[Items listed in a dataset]

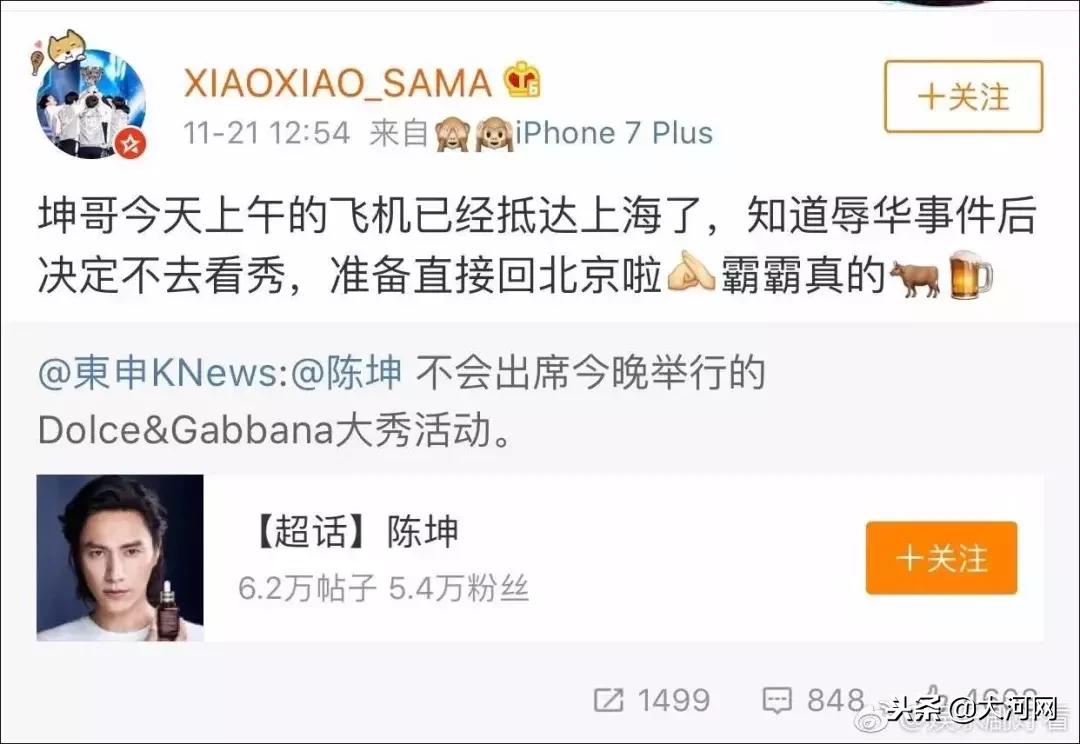
Task: Tap the beer mug emoji
Action: pos(970,276)
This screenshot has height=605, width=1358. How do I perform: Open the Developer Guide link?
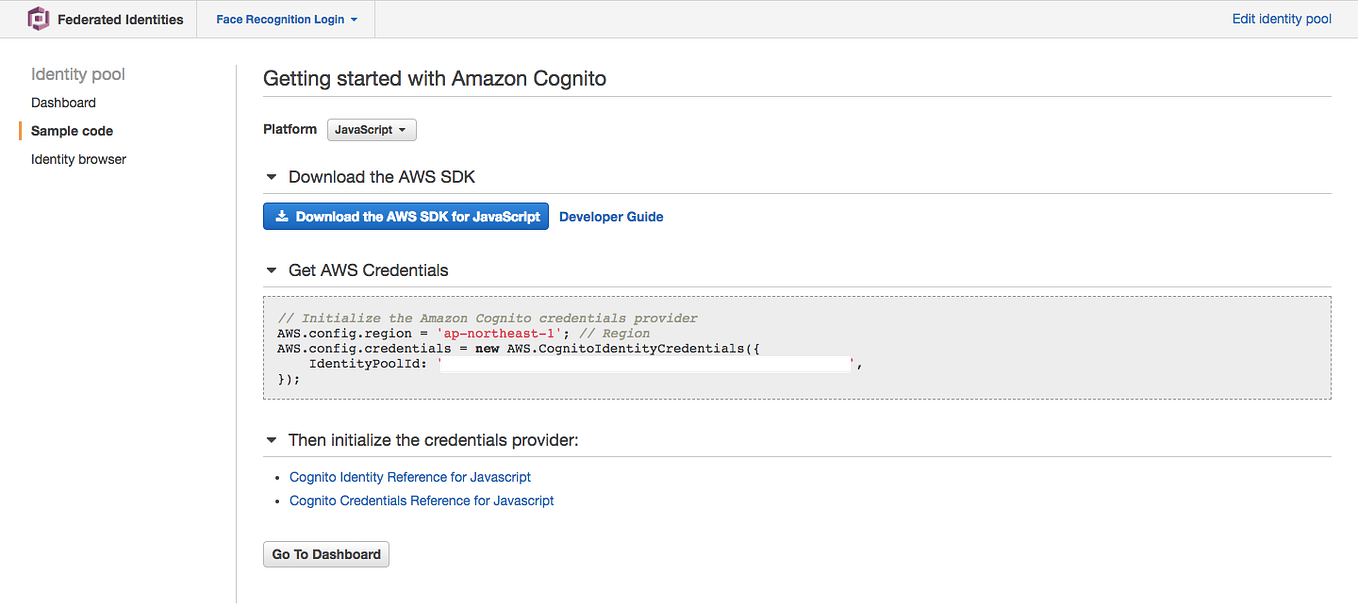611,216
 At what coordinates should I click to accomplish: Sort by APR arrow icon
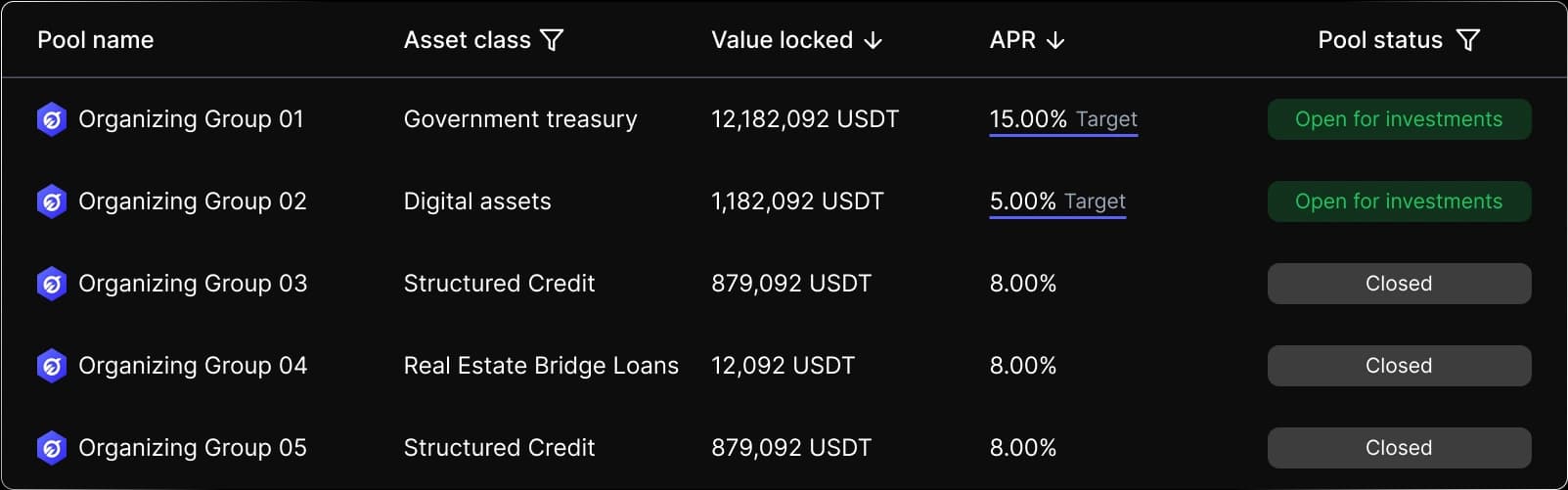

## INSTRUCTIONS TO FOLLOW
Your answer must be the lines from the one containing "This screenshot has" through the last line of the records, both included, written out exactly and without pictures.

## SOLUTION FOR THIS TASK
This screenshot has height=605, width=1358. How do I perform: Open the Developer Guide link?
611,216
 At what coordinates should I click to accomplish: Sort by APR arrow icon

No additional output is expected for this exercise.